Exercise aim. Below are several records. Retype exactly those lines running from the one with "The width and height of the screenshot is (1233, 806)." through the one with "The width and height of the screenshot is (1280, 720).", end lines included, and no others.

Dataset Start Marker

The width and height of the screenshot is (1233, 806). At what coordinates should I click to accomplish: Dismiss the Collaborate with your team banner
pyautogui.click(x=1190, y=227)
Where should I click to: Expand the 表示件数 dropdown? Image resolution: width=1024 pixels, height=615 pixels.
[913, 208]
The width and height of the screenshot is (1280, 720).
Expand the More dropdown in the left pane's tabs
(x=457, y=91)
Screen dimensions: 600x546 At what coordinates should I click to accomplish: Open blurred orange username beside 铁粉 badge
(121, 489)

Dataset End Marker
Dataset Start Marker

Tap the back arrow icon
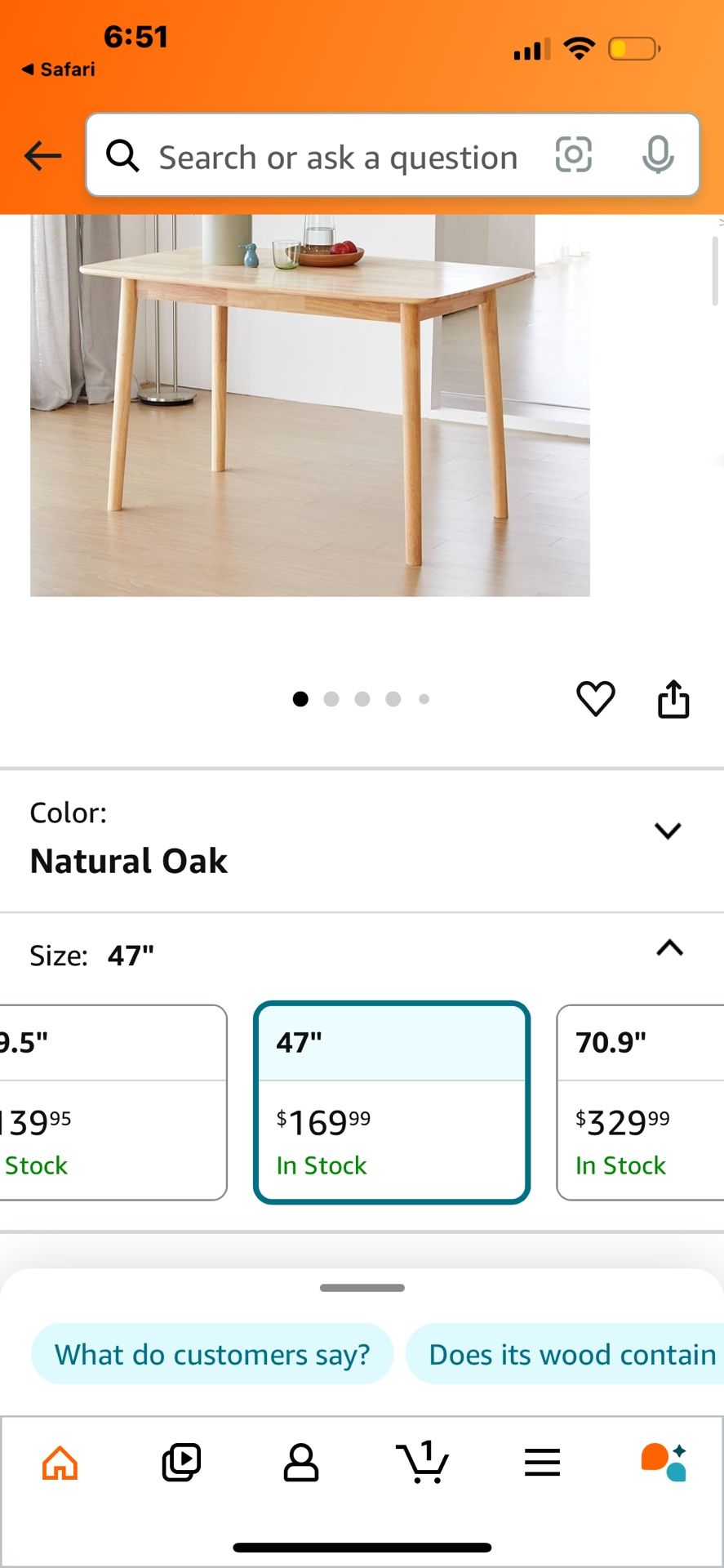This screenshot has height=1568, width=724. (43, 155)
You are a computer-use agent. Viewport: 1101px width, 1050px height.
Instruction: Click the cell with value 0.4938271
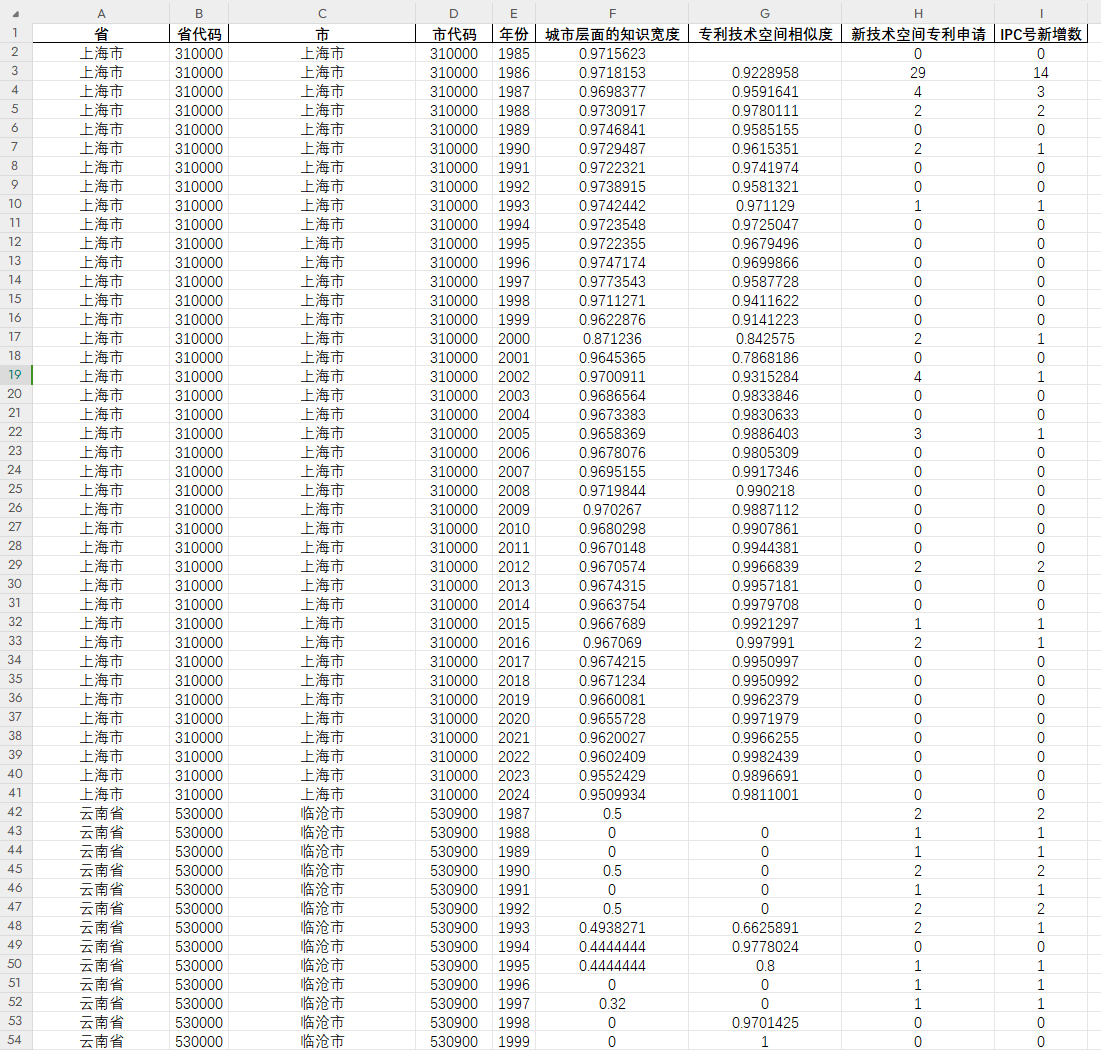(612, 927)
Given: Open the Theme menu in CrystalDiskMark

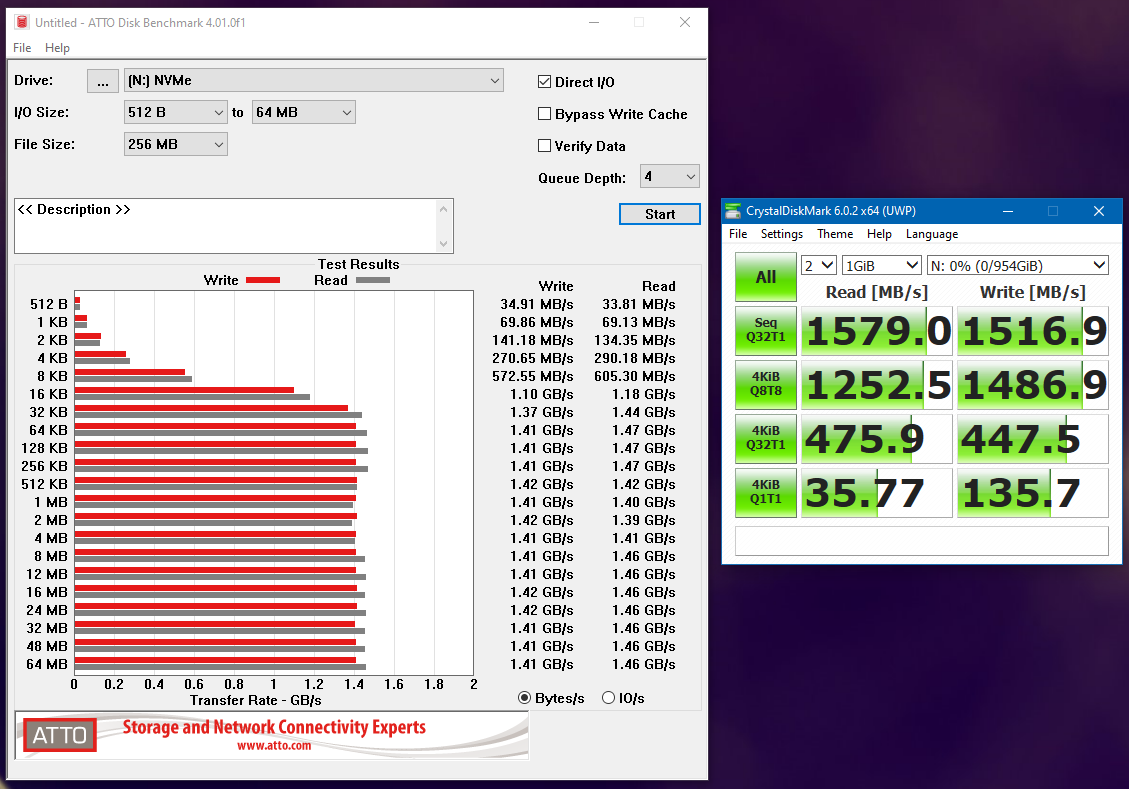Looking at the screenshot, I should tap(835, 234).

Dataset End Marker

Task output.
The width and height of the screenshot is (1233, 806). At what coordinates should I click to accomplish: Dismiss the Collaborate with your team banner
pyautogui.click(x=1190, y=227)
Where should I click to: Expand the 表示件数 dropdown? Image resolution: width=1024 pixels, height=615 pixels.
[913, 208]
The width and height of the screenshot is (1280, 720).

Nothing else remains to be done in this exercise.